**About this task**.
Transcribe all the entries word for word, skipping the pictures.

**Exercise material**.
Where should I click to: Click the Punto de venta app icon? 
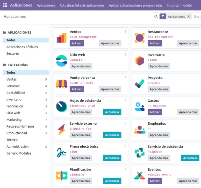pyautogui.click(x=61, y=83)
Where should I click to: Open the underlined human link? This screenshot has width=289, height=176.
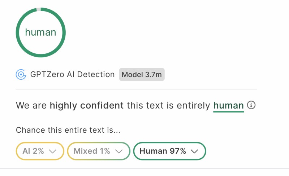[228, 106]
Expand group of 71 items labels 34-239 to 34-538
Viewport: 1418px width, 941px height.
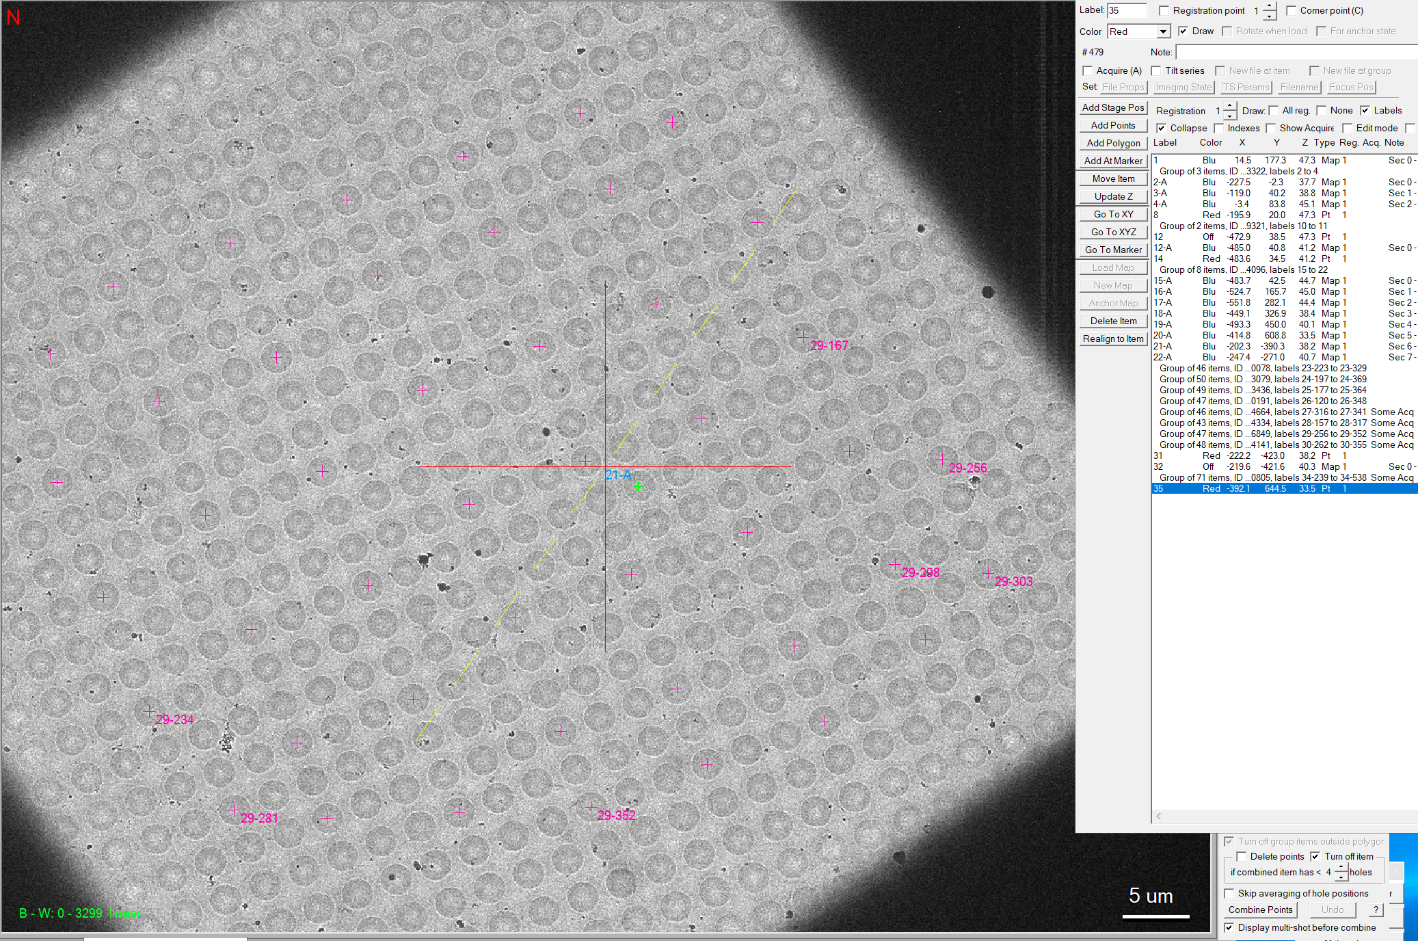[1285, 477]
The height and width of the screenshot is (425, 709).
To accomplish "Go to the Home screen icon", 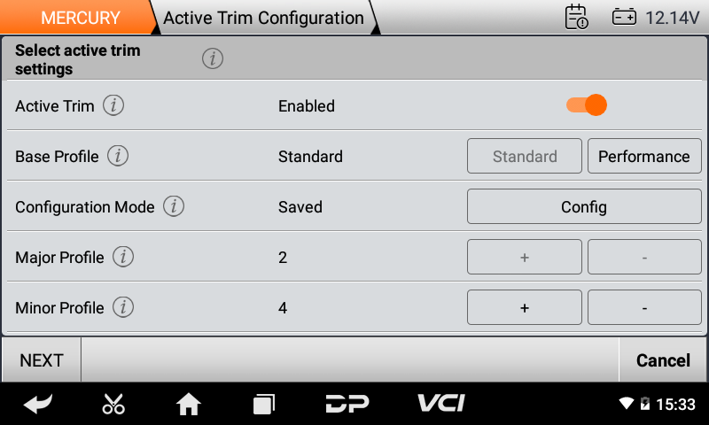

**Answer section**.
Where should I click to: Click the Punto de venta app icon? 
pyautogui.click(x=61, y=83)
Where should I click to: Open the underlined human link? This screenshot has width=289, height=176.
[228, 106]
Expand group of 71 items labels 34-239 to 34-538
Viewport: 1418px width, 941px height.
[1285, 477]
The height and width of the screenshot is (425, 709).
To accomplish "Go to the Home screen icon", 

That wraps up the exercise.